══ Texto ══

En fin, mientras Benítez Rojo fue envuelto por el “polvillo dorado” y el “olor a albahaca y hierbabuena” de las dos negras que le revelaron que no ocurriría el apocalipsis “porque el Caribe no es apocalíptico”, el Comandante en Jefe insistía en llegar hasta la incineración patriótica colectiva, imagino que con miles de seguidores entusiasmados.
Es claro que Benítez Rojo quiere explicar la dolorosa historia cubana del siglo 20, pero ¿por qué renunciar a la historia? Uno de sus admiradores lo ha resumido así: “Frente a la violencia de las sociedades esclavistas, le concedió un papel privilegiado a la literatura y a la música. Prefirió detenerse en los lugares tramados en las novelas y en textos poéticos que iluminan “modos de ser” caribeños, y en la música y la danza como formas de conjuro de la destrucción ocasionada por la plantación, el trauma irrepresentable”.8
Es decir, en sus ensayos se exalta el modo de imaginar el Caribe. Bien, ¿y por qué no el modo en que se analiza y se piensa el Caribe? ¿Cuál es la riña con el Caribe real? ¿No hay realidad real? ¿O es que todo es fragmento, metáfora y utopía? Pobre Ramón Emeterio Betances. El Antillano también tuvo grandes sueños, pero su vida se consumió en la lucha contra el coloniaje y el despotismo concretos y tangibles, nada fantasiosos.
Por el contrario, Arcadio Díaz Quiñones propone en La memoria rota y en otros ensayos, pensar la historia con la historia, no contra ella. De ahí su empeño de mostrar que la memoria se construye y se reconstruye, e insiste en que sin cultura y sin política no hay memoria, y sin memoria no hay nación entera. En vez de huirle al tema de la nación, como hace Benítez Rojo, cree que ésta es problemática pero existe, es decir, no es imaginada, es tan real como sus componentes, sin dejar de cargar fuertes dosis de imaginación, distorsión y olvido.

═══
══ Extractos de líneas ══

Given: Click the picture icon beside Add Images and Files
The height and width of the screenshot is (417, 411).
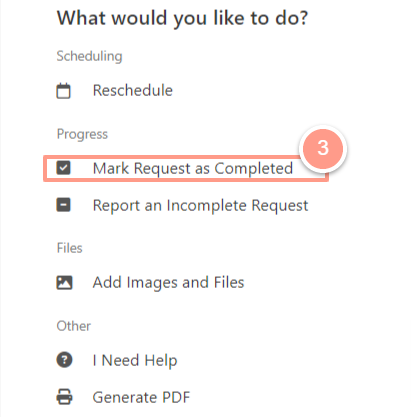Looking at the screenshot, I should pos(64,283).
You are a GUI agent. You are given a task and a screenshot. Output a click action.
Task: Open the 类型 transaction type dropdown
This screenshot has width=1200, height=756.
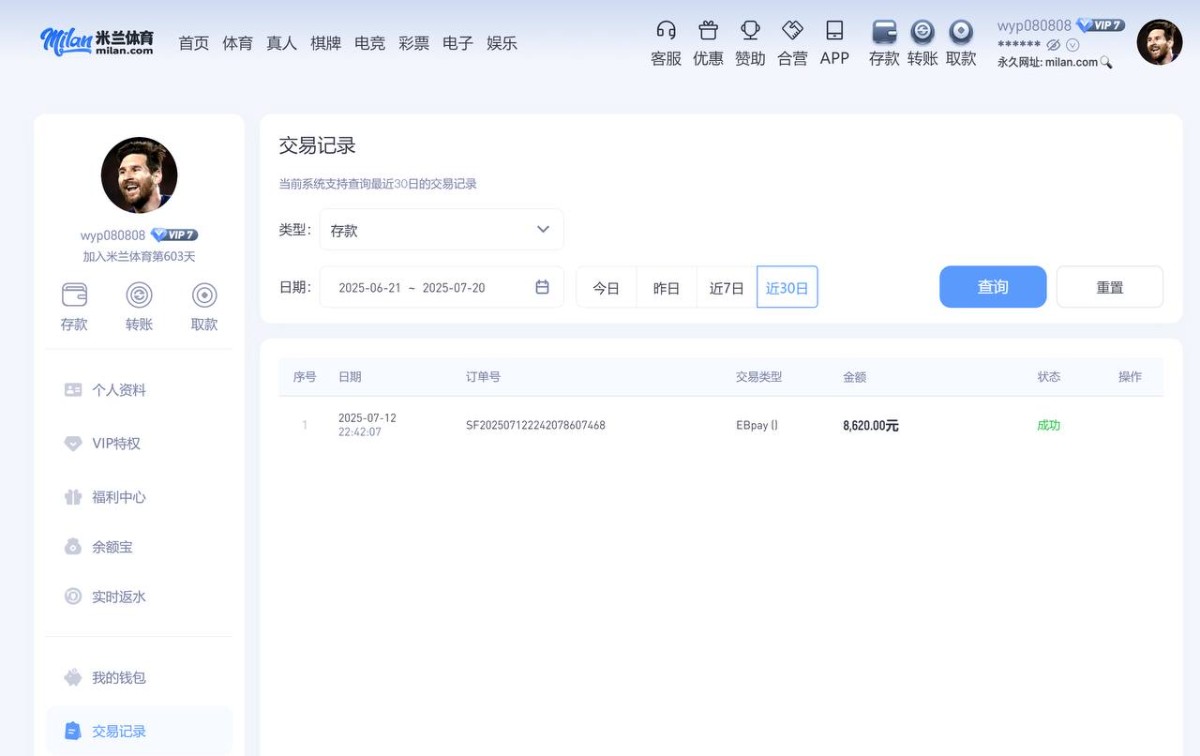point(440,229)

═══

- **Tareas**:
1: Según el texto, ¿en qué obra propone Arcadio Díaz Quiñones pensar la historia con la historia y no contra ella?
2: Reproduzca literalmente el pasaje del texto que comienza en las palabras "Por el contrario, Arcadio" y concluye tras "distorsión y olvido.".

- **Respuestas dadas**:
1: En La memoria rota, además de otros ensayos.

2:
Por el contrario, Arcadio Díaz Quiñones propone en La memoria rota y en otros ensayos, pensar la historia con la historia, no contra ella. De ahí su empeño de mostrar que la memoria se construye y se reconstruye, e insiste en que sin cultura y sin política no hay memoria, y sin memoria no hay nación entera. En vez de huirle al tema de la nación, como hace Benítez Rojo, cree que ésta es problemática pero existe, es decir, no es imaginada, es tan real como sus componentes, sin dejar de cargar fuertes dosis de imaginación, distorsión y olvido.